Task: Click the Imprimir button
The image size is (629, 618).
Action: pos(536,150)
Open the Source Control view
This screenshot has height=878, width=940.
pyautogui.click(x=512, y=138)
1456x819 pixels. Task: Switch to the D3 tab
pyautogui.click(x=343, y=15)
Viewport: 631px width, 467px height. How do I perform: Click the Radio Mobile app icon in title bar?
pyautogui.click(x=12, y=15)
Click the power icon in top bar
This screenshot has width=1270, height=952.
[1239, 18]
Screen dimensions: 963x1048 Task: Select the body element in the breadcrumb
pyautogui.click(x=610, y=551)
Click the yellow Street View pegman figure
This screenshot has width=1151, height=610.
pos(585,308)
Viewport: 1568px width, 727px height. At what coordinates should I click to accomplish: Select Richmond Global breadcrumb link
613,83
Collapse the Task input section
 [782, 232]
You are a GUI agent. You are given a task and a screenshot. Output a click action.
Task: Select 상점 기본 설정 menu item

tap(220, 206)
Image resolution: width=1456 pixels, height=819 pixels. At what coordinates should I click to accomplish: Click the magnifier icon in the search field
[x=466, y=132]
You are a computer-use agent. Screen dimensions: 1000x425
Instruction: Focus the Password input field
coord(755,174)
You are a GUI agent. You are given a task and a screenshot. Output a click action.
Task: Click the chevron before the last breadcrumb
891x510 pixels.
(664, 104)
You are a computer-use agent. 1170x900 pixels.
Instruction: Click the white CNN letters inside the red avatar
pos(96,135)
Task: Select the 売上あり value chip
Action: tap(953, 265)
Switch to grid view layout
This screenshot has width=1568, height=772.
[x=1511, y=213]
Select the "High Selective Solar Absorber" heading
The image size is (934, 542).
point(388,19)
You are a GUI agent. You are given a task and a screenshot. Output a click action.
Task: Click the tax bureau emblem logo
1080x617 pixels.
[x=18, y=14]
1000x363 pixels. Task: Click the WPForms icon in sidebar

====

→ Yapılacak iş: "Click the power icon in top bar" satırından kayıtların sonuna kadar her şeyi, "breadcrumb" ifadesini "path bar" olarak yeniden adlandırıp gerisine dokunmadan tekrar yazın.

→ Yazılı çözüm:
Click the power icon in top bar
This screenshot has width=1270, height=952.
[1239, 18]
Screen dimensions: 963x1048 Task: Select the body element in the path bar
pyautogui.click(x=610, y=551)
Click the yellow Street View pegman figure
This screenshot has width=1151, height=610.
pos(585,308)
Viewport: 1568px width, 727px height. At what coordinates should I click to accomplish: Select Richmond Global path bar link
613,83
Collapse the Task input section
 [782, 232]
You are a GUI agent. You are given a task and a screenshot. Output a click action.
Task: Select 상점 기본 설정 menu item

tap(220, 206)
Image resolution: width=1456 pixels, height=819 pixels. At what coordinates should I click to accomplish: Click the magnifier icon in the search field
[x=466, y=132]
You are a computer-use agent. Screen dimensions: 1000x425
Instruction: Focus the Password input field
coord(755,174)
You are a GUI agent. You are given a task and a screenshot. Output a click action.
Task: Click the chevron before the last path bar
891x510 pixels.
(664, 104)
You are a computer-use agent. 1170x900 pixels.
Instruction: Click the white CNN letters inside the red avatar
pos(96,135)
Task: Select the 売上あり value chip
Action: tap(953, 265)
Switch to grid view layout
This screenshot has width=1568, height=772.
[x=1511, y=213]
Select the "High Selective Solar Absorber" heading
The image size is (934, 542).
point(388,19)
You are a GUI agent. You are given a task and a screenshot. Output a click action.
Task: Click the tax bureau emblem logo
1080x617 pixels.
[x=18, y=14]
1000x363 pixels. Task: Click the WPForms icon in sidebar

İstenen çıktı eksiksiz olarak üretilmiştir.